-- Start of Excerpted records --

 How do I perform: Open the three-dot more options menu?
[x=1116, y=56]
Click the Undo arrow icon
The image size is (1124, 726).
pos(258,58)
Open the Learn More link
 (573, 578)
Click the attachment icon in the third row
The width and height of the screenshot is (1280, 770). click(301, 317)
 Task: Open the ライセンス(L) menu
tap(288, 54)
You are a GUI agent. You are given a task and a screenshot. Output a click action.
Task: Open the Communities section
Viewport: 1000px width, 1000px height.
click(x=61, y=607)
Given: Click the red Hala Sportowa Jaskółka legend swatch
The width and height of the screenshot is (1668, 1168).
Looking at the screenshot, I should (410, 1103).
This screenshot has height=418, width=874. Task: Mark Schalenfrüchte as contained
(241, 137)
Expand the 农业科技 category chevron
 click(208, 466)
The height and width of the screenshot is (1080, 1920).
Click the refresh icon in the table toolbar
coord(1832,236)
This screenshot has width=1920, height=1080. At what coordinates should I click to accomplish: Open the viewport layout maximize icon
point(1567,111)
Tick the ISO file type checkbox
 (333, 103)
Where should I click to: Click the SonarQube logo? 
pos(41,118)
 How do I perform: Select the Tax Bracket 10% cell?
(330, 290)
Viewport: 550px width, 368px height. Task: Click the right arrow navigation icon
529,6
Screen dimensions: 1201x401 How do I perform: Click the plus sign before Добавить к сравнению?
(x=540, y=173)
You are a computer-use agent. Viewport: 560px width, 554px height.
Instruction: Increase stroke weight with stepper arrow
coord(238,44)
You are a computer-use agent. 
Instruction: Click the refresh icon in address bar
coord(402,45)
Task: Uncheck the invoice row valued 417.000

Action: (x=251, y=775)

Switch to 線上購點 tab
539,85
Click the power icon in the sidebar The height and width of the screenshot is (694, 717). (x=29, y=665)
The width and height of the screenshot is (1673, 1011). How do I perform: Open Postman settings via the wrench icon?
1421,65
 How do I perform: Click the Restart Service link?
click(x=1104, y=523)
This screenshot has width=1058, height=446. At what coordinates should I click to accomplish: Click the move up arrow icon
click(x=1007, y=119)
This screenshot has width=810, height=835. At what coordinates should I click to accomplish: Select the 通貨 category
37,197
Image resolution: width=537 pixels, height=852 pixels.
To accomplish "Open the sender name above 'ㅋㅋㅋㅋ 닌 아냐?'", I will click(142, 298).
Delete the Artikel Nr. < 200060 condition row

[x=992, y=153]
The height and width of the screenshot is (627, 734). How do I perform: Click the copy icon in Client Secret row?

-- End of Excerpted records --

Return every line of the listing above that contains the word "Open".

Completed task:
 How do I perform: Open the three-dot more options menu?
Open the Learn More link
 Task: Open the ライセンス(L) menu
Task: Open the Communities section
This screenshot has width=1920, height=1080. At what coordinates should I click to accomplish: Open the viewport layout maximize icon
The width and height of the screenshot is (1673, 1011). How do I perform: Open Postman settings via the wrench icon?
To accomplish "Open the sender name above 'ㅋㅋㅋㅋ 닌 아냐?'", I will click(142, 298).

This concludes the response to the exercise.